Dr Thomson started off by allowing one of our apprentices to open the chassis of the portable PacketRAID system. He then went on to explain the internal components to his portable PacketRAID system, providing explanations on the chosen hardware.
After going through the internal components with our apprentices, Dr Thomson proceeded to demonstrate the capabilities and functionality of the PacketRAID system.
At the penultimate part of the session, Dr Thomson uploaded a PCAP file to the PacketRAID system, taken from a Network Forensics session that one of the Infrastar team had previously undertaken. The PCAP was played back at of 1Gb/s and analysed. As can be seen from the picture below, the PCAP held information displaying an attack on a server.
To finish the session off, Dr Thomson held a Q&A with our apprentices, which was tremendously insightful and very valuable. A transcript of a few of the questions put to Dr Thomson by our apprentices are below. The full Q&A will be available as a video soon!
Q (Liam): How much storage would you recommend for our recorders?
A: So, for your recorders, I would recommend somewhere around 256GB, perhaps up to 1TB would be fine, that is going to capture loads of traffic. If you’re recording your office network (Infrastar Office), you’re going to be using a few gigabytes a day, unless people are streaming a lot of video or doing a lot of downloads. But for normal office work, it won’t be huge amounts, you might be using around 100GB a month. So, if you put double that on your recorders, then that will be fine.
Q (Liam): Is that the same for replayers?
A: You can use more for replayers, as you may want a library of different recordings. And then if you are using them in a lab testing environment, you might want 1TB/2TB of storage or even more.
Q (Jay): Have you ever overclocked your machines? To try and get extra performance out of them.
A: No not on these, I have on PCs at home! But no, not on our products. We actually go the opposite way; we are very cautious on the technology front so we try to over spec everything so the machines are not pushing any limits if we can avoid it.
Q (Jay): Have you ever thought about using GPUs for processing power, rather than the CPUs?
A: Yes actually, we have looked at GPUs and also the add-on CPUs like the Xeon Phi which is like a whole collection of additional CPU cores.
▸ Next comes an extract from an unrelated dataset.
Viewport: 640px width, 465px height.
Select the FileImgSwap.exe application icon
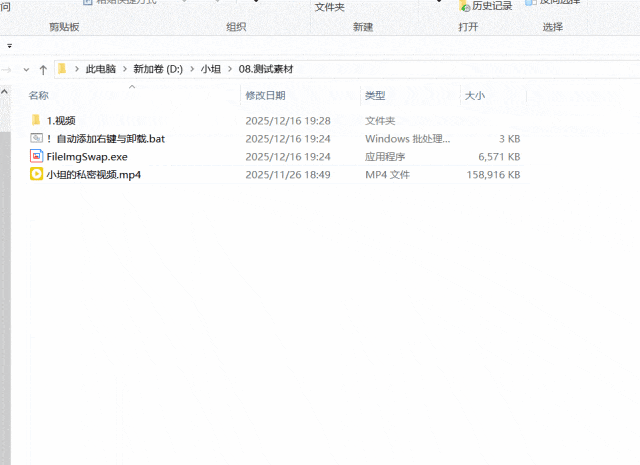[37, 157]
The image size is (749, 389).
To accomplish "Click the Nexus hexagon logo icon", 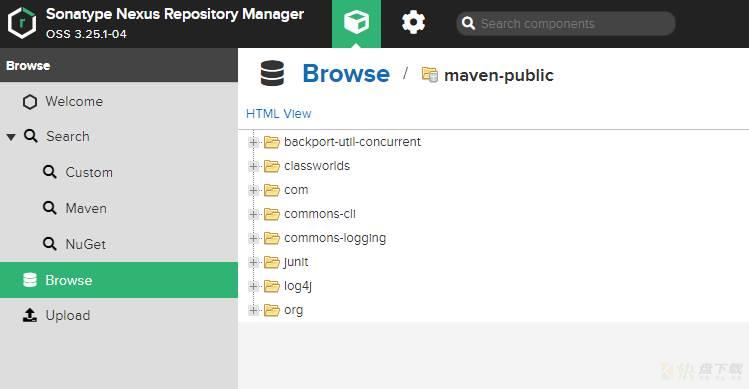I will [x=22, y=23].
The challenge we have got is that on the recorders we build, which is generally designed for high performance, so 40Gbs or 100Gbs, it’s not processing power that’s the challenge, its memory bandwidth and just moving those huge amounts of data around between the card, CPU, memory and then out to storage. So, I think there is a place for GPUs and the Xeon 5, but it is probably not for inside the type of systems we are building. Its more for in process intensive workloads.
Q (Jay): What is the highest spec build you do and what kind of performance would do you reach?
A: That’s a really good question! Actually, we are currently building a 100Gb/s recorder at the moment. So that will do 100Gb/s for ethernet packet capture and it actually goes a bit faster, it will capture telecoms format that is called OTU-4 at 112Gb/s! We have actually got that working in the lab at the moment and we will hopefully be launching that very soon as it is pretty close to being ready now. That’s where we are and as far as we are aware, that is the fastest recorder you’ll be able to get at 112Gb/s. We haven’t seen anything that goes faster than that. We think it’s quite hard work, we think we are pushing the envelope there with that performance!
To finish, Dr Thomson reiterated his excitement about the project saying “the project you are doing is fantastic. Building and spec’ing your own servers and then building your recorders is really exciting to see how that takes shape. Also, building a network and capturing traffic off it, I think, is a really, really good thing to do! And I’m looking forward to being involved in that and really pleased!”.